Long-Horizon Losses in Stocks, Bonds, and Bills (with Scott Cederburg and Michael S. O'Doherty)
Presentations: Midwest Finance Association Annual Meeting (2022), Paris December Finance Meeting (2023*), UBC Summer Finance Conference (2022*), University of Arizona (2022), Bluemetric Wealth Engineering (2021), University of Iowa (2021*), University of Kansas (2021*), University of Nebraska (2021*)
Coverage: Common Sense Investing with Ben Felix (August 29, 2023), Quantified Strategies (September 2023), Rational Reminder Podcast (June 29, 2023; October 27, 2022)

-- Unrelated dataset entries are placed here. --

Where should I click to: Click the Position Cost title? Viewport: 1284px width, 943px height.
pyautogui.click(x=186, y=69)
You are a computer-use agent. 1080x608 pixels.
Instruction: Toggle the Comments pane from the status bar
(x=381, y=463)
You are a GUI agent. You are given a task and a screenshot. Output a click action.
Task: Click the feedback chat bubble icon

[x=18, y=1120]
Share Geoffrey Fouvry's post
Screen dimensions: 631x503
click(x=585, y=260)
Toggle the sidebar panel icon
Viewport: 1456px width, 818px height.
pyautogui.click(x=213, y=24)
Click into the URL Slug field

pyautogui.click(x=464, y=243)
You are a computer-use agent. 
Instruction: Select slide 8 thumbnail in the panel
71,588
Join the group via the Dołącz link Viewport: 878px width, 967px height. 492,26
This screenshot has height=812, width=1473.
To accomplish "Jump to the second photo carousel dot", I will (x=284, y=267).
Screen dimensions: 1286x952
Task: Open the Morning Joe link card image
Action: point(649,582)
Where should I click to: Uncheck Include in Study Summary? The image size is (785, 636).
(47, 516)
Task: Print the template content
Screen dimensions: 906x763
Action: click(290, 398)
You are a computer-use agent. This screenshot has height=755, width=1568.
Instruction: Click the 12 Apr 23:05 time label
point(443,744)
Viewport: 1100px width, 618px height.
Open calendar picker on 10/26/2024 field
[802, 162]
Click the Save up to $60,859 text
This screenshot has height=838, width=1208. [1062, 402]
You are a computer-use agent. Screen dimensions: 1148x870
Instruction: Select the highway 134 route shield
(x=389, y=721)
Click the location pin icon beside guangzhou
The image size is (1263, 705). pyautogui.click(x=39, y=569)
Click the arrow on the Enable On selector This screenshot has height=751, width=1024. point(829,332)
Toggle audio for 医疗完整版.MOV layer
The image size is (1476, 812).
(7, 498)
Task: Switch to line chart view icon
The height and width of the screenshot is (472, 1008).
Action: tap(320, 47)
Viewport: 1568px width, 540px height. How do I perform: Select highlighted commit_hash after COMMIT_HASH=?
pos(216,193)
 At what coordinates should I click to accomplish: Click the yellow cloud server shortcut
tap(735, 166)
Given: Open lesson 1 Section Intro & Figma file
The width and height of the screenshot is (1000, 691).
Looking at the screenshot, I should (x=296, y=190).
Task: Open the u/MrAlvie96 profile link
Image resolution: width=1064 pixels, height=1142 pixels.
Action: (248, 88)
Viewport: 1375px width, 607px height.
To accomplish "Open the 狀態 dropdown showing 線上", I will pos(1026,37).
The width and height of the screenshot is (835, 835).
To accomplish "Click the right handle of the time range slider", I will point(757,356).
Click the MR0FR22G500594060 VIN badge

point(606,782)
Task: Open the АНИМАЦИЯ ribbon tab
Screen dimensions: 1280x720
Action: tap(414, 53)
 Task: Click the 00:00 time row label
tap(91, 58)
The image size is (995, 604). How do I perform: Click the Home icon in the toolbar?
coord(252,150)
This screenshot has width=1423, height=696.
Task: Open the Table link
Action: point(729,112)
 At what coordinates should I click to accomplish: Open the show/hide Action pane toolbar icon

We study long-horizon returns of domestic stocks, international stocks, bonds, and bills with a focus on periods with real losses in each asset class. Our dataset construction and estimation methods mitigate survivor bias and offer novel, quantitative evidence on the joint distribution of asset class returns. We find that (i) 30-year real loss probabilities in domestic markets are high for stocks (13%), bonds (27%), and bills (37%); (ii) exchange-rate fluctuations offset local inflation to produce a lower loss probability for international stocks (4%); and (iii) equity losses are driven by negative real dividend growth attributable to declining profit shares.
Taming the Estimation of Cash-Flow and Discount-Rate News (with Scott Cederburg and Yi Zhou)
Presentations: Eastern Finance Association (2025*), Financial Management Association (2024*)
We provide a more robust (and equally simple) estimation strategy that (i) combines information from many return predictors and (ii) models the dynamics of expected returns by horizon. Our approach appears more successful in decomposing returns into cash-flow news and discount-rate news relative to the conventional approach.